**Directions:** The answer must be an exact transcription of the lines below from the first through the one containing "Task: Go back using left screen's back arrow", with the pictures left out; please add nothing else.

**Collected data entries:**
• • • • •
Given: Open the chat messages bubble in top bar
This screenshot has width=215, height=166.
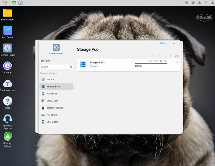Looking at the screenshot, I should point(193,3).
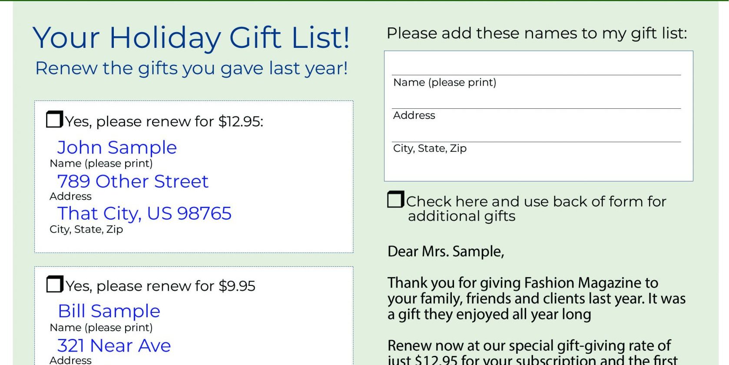Click the Please add these names heading
Image resolution: width=729 pixels, height=365 pixels.
[x=537, y=33]
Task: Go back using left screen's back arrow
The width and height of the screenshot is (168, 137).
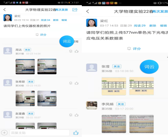Action: tap(5, 9)
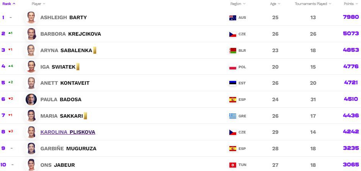Sort the table by Age
The height and width of the screenshot is (171, 361).
tap(275, 4)
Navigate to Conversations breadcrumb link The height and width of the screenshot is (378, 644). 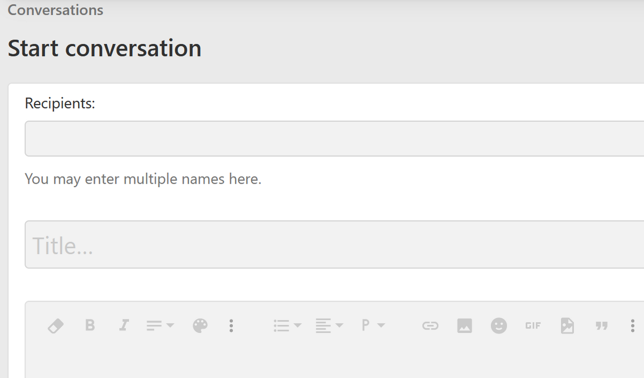55,10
• • • • •
**Output for this task:**
Given: Open the chat messages bubble in top bar
This screenshot has width=215, height=166.
Looking at the screenshot, I should point(193,3).
Click the Please add these names heading
Image resolution: width=729 pixels, height=365 pixels.
[x=537, y=33]
Task: Go back using left screen's back arrow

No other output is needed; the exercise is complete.